Then Weisbrot described for the British newspaper The Guardian, the experience in Venezuela, in contrast to his previous perception, formed as a result of exposure to broadcast media by English speakers.
Mark tells that images shape reality, which gives television, videos and even pictures a power that can undermine deeper into the minds of people. “I thought that I too was immune to repetitive portraits of Venezuela as a failed state amid a popular revolt,” he said.
The author admits not being “prepared for what I saw in Caracas this month (… ) I also had been deceived by the media imagery.”

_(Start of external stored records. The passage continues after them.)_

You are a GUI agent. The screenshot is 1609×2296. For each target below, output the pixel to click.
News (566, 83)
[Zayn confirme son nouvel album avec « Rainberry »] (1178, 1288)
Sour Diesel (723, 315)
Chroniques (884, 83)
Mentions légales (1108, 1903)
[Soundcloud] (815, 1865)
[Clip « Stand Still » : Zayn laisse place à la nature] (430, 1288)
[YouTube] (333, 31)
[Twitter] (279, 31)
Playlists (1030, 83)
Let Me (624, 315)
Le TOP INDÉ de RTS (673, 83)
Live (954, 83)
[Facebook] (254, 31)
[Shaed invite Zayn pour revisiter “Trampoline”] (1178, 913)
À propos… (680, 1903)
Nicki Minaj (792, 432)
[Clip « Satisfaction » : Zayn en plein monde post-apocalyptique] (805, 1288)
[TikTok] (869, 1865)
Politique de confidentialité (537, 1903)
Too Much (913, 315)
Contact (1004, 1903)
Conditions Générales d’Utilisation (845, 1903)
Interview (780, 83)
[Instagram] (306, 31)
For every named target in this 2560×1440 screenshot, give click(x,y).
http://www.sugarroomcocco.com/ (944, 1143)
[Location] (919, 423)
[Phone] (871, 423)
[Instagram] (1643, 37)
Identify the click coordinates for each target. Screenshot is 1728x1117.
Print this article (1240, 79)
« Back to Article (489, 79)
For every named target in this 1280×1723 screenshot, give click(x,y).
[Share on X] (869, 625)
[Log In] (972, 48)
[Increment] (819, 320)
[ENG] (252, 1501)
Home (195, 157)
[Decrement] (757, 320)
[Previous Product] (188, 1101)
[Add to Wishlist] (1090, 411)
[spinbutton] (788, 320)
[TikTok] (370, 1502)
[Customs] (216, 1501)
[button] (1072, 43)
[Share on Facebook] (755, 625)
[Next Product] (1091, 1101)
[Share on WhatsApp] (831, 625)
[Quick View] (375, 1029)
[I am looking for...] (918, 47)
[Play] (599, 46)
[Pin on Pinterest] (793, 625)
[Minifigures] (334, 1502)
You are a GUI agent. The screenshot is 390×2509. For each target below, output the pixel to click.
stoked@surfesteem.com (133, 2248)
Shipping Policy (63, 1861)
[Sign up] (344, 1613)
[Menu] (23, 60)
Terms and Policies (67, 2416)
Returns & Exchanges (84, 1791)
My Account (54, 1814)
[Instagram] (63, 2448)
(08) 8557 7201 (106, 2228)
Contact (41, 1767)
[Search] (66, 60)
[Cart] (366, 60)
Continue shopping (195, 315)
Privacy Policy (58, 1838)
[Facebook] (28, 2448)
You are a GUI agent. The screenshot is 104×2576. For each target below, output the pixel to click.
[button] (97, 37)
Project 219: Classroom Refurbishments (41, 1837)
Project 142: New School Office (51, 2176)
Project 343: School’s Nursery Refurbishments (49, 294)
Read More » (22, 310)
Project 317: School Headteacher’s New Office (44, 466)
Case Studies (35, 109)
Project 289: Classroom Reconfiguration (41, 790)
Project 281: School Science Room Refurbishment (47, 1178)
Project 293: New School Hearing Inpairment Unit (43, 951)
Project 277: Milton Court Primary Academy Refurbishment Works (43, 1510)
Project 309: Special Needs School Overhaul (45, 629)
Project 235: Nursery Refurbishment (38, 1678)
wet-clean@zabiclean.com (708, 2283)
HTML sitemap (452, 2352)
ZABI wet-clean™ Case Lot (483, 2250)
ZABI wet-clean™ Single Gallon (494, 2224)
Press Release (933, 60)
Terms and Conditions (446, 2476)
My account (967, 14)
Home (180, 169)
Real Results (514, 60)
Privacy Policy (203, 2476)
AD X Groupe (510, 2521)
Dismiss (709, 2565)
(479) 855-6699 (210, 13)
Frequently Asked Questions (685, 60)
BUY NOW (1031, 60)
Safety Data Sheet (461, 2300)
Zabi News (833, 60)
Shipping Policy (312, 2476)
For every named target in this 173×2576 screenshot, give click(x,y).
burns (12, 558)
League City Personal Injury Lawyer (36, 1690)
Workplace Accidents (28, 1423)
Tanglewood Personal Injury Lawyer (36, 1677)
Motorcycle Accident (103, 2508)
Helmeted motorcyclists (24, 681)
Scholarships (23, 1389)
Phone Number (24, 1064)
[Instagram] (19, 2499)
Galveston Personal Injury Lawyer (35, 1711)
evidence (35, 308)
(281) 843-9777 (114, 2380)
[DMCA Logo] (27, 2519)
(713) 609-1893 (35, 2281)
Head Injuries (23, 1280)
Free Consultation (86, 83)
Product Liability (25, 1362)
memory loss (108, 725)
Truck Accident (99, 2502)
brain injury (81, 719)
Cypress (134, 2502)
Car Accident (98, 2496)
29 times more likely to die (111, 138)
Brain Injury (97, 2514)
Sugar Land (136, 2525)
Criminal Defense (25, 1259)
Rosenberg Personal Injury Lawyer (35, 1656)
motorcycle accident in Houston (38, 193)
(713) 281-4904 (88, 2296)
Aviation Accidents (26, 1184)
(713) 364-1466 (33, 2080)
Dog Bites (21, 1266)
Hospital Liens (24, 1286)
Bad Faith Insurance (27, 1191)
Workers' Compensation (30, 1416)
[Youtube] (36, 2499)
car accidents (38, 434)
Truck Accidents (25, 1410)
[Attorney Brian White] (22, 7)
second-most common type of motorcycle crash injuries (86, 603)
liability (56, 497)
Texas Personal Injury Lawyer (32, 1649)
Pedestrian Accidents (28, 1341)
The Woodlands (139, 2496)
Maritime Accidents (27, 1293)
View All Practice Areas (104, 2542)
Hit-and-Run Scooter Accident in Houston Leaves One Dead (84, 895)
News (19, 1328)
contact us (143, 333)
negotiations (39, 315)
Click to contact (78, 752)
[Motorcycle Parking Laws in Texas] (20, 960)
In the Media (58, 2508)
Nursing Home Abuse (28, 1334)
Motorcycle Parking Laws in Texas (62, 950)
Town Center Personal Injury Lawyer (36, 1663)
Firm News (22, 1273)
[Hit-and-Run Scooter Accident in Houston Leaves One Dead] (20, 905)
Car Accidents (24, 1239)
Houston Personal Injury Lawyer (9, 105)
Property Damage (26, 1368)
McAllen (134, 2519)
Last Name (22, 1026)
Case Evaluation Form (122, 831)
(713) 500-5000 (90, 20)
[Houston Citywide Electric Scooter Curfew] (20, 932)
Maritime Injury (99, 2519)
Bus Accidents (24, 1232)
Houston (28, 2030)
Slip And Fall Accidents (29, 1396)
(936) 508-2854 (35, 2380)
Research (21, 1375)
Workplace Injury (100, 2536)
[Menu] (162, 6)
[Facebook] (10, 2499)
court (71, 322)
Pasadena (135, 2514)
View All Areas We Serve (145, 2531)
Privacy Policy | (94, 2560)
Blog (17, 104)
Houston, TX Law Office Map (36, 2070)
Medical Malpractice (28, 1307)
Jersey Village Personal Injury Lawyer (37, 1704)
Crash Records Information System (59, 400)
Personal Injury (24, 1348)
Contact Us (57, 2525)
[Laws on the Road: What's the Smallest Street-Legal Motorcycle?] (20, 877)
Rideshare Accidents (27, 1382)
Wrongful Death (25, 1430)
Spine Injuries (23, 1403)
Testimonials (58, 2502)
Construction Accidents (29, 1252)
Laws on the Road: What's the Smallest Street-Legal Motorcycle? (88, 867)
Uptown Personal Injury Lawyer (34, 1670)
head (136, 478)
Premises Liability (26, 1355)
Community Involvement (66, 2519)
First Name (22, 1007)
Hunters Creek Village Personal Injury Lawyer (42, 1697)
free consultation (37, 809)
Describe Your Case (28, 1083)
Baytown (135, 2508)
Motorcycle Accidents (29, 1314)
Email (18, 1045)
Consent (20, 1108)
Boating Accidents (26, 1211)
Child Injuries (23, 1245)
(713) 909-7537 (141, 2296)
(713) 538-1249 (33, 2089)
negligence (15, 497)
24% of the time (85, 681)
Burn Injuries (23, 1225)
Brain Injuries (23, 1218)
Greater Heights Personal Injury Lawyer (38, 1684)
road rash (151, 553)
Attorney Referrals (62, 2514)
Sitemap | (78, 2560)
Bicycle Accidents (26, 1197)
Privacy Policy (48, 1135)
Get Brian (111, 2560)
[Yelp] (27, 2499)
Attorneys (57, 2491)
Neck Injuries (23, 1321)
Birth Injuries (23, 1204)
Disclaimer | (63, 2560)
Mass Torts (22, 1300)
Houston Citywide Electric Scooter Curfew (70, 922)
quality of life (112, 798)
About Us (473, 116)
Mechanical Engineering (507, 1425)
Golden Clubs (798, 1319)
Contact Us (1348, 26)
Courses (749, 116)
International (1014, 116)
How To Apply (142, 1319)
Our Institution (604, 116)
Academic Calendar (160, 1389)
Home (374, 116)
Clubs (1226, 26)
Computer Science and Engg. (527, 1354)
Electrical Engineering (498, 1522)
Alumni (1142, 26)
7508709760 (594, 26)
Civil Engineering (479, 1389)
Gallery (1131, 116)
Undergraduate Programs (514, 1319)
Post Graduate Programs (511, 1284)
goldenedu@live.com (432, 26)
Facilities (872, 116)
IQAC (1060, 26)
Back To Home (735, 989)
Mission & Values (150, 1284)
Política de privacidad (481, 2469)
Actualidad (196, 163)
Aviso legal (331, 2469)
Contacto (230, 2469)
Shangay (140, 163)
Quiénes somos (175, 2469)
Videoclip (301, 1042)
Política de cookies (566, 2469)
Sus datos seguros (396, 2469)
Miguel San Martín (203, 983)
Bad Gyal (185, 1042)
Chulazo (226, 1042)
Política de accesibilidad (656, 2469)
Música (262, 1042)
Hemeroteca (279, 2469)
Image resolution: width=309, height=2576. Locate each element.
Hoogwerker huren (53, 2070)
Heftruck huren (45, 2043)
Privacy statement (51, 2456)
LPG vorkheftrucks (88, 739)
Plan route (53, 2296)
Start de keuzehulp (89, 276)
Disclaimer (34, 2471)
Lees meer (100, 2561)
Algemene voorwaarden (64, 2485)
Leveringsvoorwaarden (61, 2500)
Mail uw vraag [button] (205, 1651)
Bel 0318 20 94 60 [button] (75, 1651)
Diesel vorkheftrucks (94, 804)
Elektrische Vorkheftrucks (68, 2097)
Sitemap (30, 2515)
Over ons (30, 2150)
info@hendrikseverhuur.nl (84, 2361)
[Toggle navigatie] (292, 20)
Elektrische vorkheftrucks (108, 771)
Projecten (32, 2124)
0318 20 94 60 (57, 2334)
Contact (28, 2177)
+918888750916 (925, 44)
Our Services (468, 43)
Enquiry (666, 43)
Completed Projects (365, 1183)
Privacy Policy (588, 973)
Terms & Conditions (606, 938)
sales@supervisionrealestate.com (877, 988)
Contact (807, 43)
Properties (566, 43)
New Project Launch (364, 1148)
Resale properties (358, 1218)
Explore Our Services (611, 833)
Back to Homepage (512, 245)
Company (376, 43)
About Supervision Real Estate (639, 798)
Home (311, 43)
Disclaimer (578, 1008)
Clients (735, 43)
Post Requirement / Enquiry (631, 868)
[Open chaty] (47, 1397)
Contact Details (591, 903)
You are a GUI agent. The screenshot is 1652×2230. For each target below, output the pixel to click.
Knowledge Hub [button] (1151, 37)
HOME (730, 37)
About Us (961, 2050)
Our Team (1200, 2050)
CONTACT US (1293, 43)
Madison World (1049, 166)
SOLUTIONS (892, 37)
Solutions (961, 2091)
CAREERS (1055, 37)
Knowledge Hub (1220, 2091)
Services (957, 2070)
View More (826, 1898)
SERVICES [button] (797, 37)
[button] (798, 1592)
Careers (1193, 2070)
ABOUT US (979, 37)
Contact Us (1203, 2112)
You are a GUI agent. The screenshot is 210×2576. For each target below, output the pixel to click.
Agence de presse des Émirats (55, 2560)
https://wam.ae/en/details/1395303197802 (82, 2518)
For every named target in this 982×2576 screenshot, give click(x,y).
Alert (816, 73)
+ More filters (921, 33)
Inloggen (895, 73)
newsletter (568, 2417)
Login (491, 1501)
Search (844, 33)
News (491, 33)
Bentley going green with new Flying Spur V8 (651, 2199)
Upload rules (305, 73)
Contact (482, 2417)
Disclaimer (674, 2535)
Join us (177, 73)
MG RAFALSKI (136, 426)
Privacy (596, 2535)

In his article the journalist notes that mainstream media have reported that the poor in Venezuela have not joined the protests of the opposition right, ” but this is an understatement: it is not only the poor refrain – in Caracas, are almost all but a few areas such as Altamira, where small groups of protesters get in night battles with security forces, throwing stones and firebombs. “
In this regard various surveys and data confirm that the protests are largely rejected in Venezuela. One might point out that 87 percent of the population opposes them. “The surveys also suggest that most Venezuelans see these disturbances as what they are: an attempt to overthrow an elected government,” says the author.
Also in the text brought to light by The Guardian the internal politics of the position of Secretary of State John Kerry criticizes and says it’s pretty simple. “On one hand, you have the Cuban -American lobby to the right of Florida and his neoconservative allies shouting for the ouster. To the left of the extreme right, well, nothing. In this White House cares little Latin America and no electoral consequences for doing that most governments in the hemisphere bother with Washington. “
Maybe Kerry thinks Venezuela´s economy will collapse and that carry some of the non-rich Venezuelans to the streets against the government. But the economic situation actually is stabilizing – the monthly inflation fell in February and the dollar on the parallel market has fallen sharply on news that the government is introducing a new rate based on the market.
It should be noted that Venezuela’s sovereign bonds had a yield of 11.5 % since February 11.
Finally , Weisbrot believes that the most pressing problem of the opposition is that the next election will be within a year and a half and by that time , economic shortages and inflation ” have increased in the last 15 months will have been relieved” .
In such a scenario, the opposition may lose the elections, and each attempt has failed at the polls in the last 15 years. “But his present insurrectionary strategy is not helping his own cause: it seems that has divided and united opposition to Chavez.”
This was what he told U.S. economist Mark Weisbrot in The Guardian. Such
experience is to not be swayed by what the media tell you.